Our research evaluates the relationships and feedbacks between consumers, nutrient cycling, biodiversity, and productivity. We take an integrative approach to ecology, considering linkages between processes ranging from organism to ecosystem scales, and asking how these perspectives can enhance our understanding of species interactions, distributions, and abundances.
In the Marine Biodiversity Lab, we work to understand the causes and consequences of changes in marine biodiversity, especially in the context of the current biodiversity crisis. This includes research to understand not only how and why diversity is changing but also the consequences of species losses for how marine systems function. For example, we have shown that nonrandom species losses – e.g., those due to biological invasions or physical stress – can have very different effects on nutrient uptake than random losses (Bracken et al. 2008, Ramsay-Newton et al. 2017). Increasingly, we are exploring how human-mediated changes in biodiversity – those associated with aspects of global change such as invasive species, climate warming, and increases in both atmospheric and oceanic CO2 levels – are affecting ecosystem functioning (Bracken et al. 2018a).

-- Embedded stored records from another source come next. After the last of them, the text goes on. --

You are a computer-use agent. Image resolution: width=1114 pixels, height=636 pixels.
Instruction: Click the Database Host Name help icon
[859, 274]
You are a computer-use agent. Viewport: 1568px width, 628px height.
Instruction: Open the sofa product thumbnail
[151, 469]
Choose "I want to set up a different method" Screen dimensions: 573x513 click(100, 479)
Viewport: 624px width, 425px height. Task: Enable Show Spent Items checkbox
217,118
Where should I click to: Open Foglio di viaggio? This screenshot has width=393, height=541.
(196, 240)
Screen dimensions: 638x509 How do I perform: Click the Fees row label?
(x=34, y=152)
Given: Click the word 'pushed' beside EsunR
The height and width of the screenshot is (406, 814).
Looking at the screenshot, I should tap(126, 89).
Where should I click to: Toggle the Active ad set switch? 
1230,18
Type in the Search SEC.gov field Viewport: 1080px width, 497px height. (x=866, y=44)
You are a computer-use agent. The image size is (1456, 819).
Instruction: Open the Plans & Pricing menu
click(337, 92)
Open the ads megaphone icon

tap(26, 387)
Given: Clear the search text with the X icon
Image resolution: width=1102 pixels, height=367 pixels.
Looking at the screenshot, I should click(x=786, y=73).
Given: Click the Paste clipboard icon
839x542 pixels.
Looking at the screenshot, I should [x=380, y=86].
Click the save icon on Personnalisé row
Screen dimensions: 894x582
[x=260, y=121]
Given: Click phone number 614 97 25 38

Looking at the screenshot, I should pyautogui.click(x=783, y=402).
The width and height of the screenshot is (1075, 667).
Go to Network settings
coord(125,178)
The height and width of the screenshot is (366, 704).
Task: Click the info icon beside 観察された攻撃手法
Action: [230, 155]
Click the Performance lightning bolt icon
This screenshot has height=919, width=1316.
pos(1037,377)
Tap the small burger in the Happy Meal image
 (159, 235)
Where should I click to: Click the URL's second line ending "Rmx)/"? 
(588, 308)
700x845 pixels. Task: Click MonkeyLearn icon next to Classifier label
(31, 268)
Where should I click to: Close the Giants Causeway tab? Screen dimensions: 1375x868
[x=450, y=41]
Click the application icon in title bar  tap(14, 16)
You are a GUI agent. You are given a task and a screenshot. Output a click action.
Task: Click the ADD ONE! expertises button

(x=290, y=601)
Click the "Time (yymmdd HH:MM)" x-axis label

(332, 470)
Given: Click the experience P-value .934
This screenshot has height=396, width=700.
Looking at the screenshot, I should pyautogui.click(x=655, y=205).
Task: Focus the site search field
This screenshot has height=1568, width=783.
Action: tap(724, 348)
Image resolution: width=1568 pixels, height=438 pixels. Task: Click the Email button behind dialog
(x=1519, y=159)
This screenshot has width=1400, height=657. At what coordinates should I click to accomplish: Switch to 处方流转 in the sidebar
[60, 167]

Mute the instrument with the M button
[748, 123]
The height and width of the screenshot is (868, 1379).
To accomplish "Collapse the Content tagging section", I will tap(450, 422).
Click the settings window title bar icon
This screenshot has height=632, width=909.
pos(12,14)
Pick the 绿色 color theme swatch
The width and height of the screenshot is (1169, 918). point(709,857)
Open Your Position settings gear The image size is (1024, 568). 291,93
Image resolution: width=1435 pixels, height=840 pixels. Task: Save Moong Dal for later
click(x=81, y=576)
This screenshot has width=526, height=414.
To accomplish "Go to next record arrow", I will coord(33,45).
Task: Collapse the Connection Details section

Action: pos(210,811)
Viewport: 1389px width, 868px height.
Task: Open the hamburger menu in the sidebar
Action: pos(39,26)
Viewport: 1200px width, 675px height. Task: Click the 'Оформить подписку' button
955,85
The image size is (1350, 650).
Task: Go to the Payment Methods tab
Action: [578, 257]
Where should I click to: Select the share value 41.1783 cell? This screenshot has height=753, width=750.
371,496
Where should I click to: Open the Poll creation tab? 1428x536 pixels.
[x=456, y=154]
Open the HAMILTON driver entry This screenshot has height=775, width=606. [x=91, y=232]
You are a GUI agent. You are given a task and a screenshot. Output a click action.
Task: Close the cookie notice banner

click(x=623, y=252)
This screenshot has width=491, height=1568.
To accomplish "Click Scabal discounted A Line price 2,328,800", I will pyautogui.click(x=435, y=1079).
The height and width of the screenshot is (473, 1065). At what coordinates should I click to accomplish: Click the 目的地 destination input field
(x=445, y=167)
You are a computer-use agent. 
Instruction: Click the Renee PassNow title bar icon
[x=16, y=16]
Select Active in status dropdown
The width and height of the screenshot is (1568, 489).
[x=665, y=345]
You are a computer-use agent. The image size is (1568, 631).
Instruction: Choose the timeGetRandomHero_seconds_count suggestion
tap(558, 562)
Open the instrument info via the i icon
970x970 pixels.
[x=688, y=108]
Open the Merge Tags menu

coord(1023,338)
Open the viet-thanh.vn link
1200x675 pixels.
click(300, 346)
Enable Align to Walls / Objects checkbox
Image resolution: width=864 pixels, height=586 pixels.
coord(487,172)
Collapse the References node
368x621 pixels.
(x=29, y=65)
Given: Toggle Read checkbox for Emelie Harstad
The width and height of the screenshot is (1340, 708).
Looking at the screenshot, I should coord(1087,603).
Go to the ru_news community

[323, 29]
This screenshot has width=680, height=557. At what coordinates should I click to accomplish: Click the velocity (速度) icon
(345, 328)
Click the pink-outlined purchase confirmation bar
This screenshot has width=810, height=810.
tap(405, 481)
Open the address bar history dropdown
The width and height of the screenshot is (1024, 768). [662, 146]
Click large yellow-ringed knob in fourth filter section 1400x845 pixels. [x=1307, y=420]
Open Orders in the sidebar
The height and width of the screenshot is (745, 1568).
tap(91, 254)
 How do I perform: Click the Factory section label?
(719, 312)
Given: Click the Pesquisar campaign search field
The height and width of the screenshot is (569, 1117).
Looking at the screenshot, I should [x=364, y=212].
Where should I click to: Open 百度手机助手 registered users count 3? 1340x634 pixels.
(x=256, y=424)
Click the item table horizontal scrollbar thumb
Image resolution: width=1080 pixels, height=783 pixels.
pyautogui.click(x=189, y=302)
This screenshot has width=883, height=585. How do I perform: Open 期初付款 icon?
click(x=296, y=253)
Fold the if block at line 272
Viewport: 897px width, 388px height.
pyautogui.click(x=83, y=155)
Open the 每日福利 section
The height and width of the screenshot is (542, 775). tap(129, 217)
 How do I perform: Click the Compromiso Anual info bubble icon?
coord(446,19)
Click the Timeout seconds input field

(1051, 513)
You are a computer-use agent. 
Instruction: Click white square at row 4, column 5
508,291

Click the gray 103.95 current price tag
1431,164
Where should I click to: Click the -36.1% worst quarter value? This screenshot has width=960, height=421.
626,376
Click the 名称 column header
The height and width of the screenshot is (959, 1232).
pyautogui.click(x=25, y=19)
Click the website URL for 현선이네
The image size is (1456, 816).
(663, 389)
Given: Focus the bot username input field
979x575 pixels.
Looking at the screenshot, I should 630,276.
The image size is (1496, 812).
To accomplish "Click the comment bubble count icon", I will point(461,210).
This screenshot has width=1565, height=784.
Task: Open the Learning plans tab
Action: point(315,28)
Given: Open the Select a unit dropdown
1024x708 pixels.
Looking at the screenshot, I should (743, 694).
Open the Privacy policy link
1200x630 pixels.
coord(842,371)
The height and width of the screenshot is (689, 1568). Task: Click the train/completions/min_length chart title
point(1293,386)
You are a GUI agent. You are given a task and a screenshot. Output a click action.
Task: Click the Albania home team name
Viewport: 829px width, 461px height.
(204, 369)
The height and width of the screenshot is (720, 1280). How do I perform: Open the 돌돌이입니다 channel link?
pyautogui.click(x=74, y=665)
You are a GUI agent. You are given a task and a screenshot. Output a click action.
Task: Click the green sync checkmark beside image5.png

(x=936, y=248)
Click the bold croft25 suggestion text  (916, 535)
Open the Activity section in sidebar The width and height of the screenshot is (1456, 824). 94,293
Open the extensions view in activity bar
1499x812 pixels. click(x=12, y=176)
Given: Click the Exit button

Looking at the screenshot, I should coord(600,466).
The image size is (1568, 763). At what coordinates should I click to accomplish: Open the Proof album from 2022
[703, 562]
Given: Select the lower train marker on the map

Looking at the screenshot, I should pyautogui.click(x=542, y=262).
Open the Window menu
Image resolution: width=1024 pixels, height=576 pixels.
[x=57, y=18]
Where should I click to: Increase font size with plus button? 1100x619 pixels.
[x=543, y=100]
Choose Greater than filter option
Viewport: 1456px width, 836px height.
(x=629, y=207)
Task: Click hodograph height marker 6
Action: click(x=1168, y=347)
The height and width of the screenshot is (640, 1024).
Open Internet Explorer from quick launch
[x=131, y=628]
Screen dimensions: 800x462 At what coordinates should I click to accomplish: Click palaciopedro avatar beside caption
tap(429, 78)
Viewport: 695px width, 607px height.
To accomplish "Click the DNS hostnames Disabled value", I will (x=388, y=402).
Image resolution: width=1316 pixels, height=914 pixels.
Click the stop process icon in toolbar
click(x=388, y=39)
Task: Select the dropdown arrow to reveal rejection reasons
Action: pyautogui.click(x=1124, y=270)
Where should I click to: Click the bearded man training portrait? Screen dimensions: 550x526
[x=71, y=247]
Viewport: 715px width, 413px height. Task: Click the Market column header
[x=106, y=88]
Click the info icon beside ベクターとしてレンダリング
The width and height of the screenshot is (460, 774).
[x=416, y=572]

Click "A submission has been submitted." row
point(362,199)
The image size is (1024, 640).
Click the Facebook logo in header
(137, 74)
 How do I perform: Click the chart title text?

The loss of consumer species can transform communities and ecosystems, and these effects are not limited to changes in consumption. For example, herbivores do not just eat primary producers, they can also dramatically affect access to critical limiting nutrients such as nitrogen. We have explored this question in a variety of marine systems over the past two decades, recently focusing our research on methods for partitioning the negative top-down effects of herbivores (e.g., via consumption) from their positive effects (e.g., via nutrient recycling, Bracken et al. 2018b) (Bracken et al. 2014). Here in Southern California, we have found that as grazer abundances increase, photosynthetic biomass also increases. These observations are supported by our current NSF-supported experiments, which show that where grazer abundances are high, removal of grazers results in declines in algal abundance. Subsequent experiments will cross grazer manipulations with experimental nutrient additions and warming across natural gradients in temperature and nutrient availability spanning the California coast.
The results of our research collectively demonstrate the importance of an integrative approach to understanding how biological systems – from organisms to ecosystems – work, especially in the context of human-caused changes in nutrient loading, biodiversity, and ecosystem functioning.